United States District Court, D. Minnesota

November 8, 2019

United States of America, Plaintiff,
v.
Brett Palkowitsch, Defendant.

          ORDER ON MOTIONS IN LIMINE

          Wilhelmina M. Wright United States District Judge

         This matter is before the Court on Plaintiff United States of America's seven motions in limine, (Dkts. 41, 42, 43, 44, 45, 46, 47), and Defendant Brett Palkowitsch's four motions in limine, (Dkts. 60, 62, 64, 77). The Court addresses each motion in turn.

         I. The United States's Motions

         A. Use-of-Force Testimony

         The United States moves to exclude five categories of the proposed testimony of Mark Bruley, Palkowitsch's use-of-force expert. (Dkt. 41.) Specifically, the United States seeks to exclude: (1) testimony as to Palkowitsch's mental state; (2) testimony that Palkowitsch's use of force was “lawful, ” “reasonable, ” or “appropriate;” (3) testimony referencing otherwise inadmissible evidence; (4) testimony instructing the jury on the legal standard governing Palkowitsch's use of force; and (5) testimony resolving disputed issues of fact.[1]

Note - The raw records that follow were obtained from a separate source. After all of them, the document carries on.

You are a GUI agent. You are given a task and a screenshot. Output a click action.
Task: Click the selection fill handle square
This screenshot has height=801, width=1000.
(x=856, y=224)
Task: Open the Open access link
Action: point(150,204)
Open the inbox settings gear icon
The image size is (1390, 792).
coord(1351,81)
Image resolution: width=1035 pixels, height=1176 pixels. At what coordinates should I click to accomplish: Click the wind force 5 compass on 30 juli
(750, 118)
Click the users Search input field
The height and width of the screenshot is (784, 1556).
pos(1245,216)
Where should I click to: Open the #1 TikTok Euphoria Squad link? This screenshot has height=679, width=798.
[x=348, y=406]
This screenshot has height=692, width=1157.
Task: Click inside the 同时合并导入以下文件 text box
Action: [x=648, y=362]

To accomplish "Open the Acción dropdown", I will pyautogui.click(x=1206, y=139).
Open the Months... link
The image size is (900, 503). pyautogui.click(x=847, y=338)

         1. Testimony Regarding Palkowitsch's Mental State

         The United States moves to preclude Bruley from offering an opinion on Palkowitsch's mental state at the time of the incident at issue in this case. Rule 704(b) of the Federal Rules of Evidence provides that, “[i]n a criminal case, an expert witness must not state an opinion about whether the defendant did or did not have a mental state or condition that constitutes an element of the crime charged or of a defense. Those matters are for the trier of fact alone.” Palkowitsch is charged with violating 18 U.S.C. § 242. To convict Palkowitsch under that statute, the United States must prove beyond a reasonable doubt four elements, including that Palkowitsch acted willfully. In other words, the United States must prove that Palkowitsch acted with the “specific intent to deprive [Frank Baker] of his constitutional rights.” United States v. Boone, 828 F.3d 705, 711 (8th Cir. 2016). Because Palkowitsch's mental state is an element of the charged offense, the United States's motion is granted as to opinions pertaining to Palkowitsch's mental state.

         2. Testimony Whether Palkowitsch's Use of Force Was Lawful

         The United States moves to prohibit Bruley from testifying as to the reasonableness of Palkowitsch's use of force against Baker because it is an impermissible legal conclusion. While statements of legal conclusions that are not grounded in a fact-based opinion may properly be excluded, see Peterson v. City of Plymouth, 60 F.3d 469, 475 (8th Cir. 1995), “[a]n opinion is not objectionable just because it embraces an ultimate issue, ” Fed.R.Evid. 704(a). For expert testimony to be admissible, however, it must be helpful to the trier of fact. Fed.R.Evid. 702(a); Lee v. Anderson, 616 F.3d 803, 808 (8th Cir. 2010). Opinions that merely tell the jury the result to reach are not admissible. Lee, 616 F.3d at 809 (citing Fed.R.Evid. 704 advisory committee's note). Here, the ultimate question is whether Palkowitsch's use of force against Baker was reasonable. Allowing Bruley to testify as to the reasonableness of Palkowitsch's use of force would necessarily allow opinion testimony that merely tells the jury the result to reach. This fact, without more, does not render such testimony inadmissible. But testimony about the reasonableness of Palkowitsch's use of force is not otherwise helpful and, therefore, not admissible. For this reason, the United States's motion is granted as to opinions pertaining to the reasonableness of Palkowitsch's use of force.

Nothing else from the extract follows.